En langage financier, être woke, du moins pour la droite dure américaine, c’est être adepte de l’investissement durable. Les critères ESG (pour environnement, social et gouvernance) ne sont pour elle que l’expression de croyances ou de points de vue politiques auxquels elle n’adhère pas. Difficile en effet de convaincre quelqu’un de prendre en compte les effets sur la planète d’une entreprise spécialisée dans l’extraction de charbon si ce quelqu’un ne croit pas au réchauffement climatique.
Alors que la finance durable est en plein boom depuis plusieurs années, d’autres cherchent ainsi à occuper le créneau inverse, celui de l’investissement anti-woke ou anti-ESG. Pas plus tard que cette semaine, un projet de fonds de placement vient d’être déposé à la SEC, le gendarme financier américain, qui répond au nom sans équivoque de God Bless America ETF. Il promet de rayer de ses placements les actions des entreprises qualifiées d'«activistes» parce qu’elles auraient l’audace d’exprimer un avis (comprendre ici de gauche ou démocrate) sans qu’il soit directement lié à leur activité.
«Politiquement responsable»
Autre nom, tout aussi connoté que celui de Point Bridge America First ETF: MAGA, qui choisit des entreprises qui soutiennent le arti républicain.

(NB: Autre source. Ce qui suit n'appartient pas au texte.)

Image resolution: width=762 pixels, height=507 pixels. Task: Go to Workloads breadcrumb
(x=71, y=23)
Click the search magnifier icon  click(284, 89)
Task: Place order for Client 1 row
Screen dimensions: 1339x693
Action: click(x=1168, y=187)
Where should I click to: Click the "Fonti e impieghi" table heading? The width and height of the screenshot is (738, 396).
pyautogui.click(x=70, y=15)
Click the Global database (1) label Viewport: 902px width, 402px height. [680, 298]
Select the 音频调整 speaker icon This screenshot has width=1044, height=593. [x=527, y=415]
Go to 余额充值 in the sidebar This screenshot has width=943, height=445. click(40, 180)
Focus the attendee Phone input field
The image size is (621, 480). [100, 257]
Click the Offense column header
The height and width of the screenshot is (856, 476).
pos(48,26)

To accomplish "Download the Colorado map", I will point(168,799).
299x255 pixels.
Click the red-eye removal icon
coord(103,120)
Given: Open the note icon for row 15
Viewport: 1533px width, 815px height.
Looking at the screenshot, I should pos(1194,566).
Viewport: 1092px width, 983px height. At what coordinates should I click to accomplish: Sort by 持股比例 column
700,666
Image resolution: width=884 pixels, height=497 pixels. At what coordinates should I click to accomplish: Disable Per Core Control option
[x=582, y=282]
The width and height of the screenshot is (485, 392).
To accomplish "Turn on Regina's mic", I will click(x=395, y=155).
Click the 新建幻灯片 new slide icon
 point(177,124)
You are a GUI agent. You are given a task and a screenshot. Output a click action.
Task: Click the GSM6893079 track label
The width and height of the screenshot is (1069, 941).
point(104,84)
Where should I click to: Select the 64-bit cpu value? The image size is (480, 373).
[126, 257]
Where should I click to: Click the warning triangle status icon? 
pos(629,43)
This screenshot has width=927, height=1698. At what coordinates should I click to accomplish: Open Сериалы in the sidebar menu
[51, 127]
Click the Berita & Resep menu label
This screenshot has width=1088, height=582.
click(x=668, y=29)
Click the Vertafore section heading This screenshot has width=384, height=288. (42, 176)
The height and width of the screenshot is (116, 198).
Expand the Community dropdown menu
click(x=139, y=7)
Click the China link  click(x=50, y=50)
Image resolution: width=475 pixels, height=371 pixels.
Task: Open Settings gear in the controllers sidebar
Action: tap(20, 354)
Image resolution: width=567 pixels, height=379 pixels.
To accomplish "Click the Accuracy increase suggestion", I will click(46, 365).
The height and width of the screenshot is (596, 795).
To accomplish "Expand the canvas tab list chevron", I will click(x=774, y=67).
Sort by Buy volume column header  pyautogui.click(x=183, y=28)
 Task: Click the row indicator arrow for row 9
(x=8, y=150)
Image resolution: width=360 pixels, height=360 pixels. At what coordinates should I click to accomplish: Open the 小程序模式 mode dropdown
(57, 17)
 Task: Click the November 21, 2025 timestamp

Il se targue de faire de l’investissement «politiquement responsable». A ne pas confondre avec de l’investissement politiquement correct, évidemment. Plus tôt cette année, la société Strive Asset Management a inscrit deux ETF dans le but de lutter contre une forme de «wokeness politique» qui divise l’Amérique. Ces fonds sont donc dénués de considérations politiques (sauf si elles sont conservatrices, mais ça ne compte pas).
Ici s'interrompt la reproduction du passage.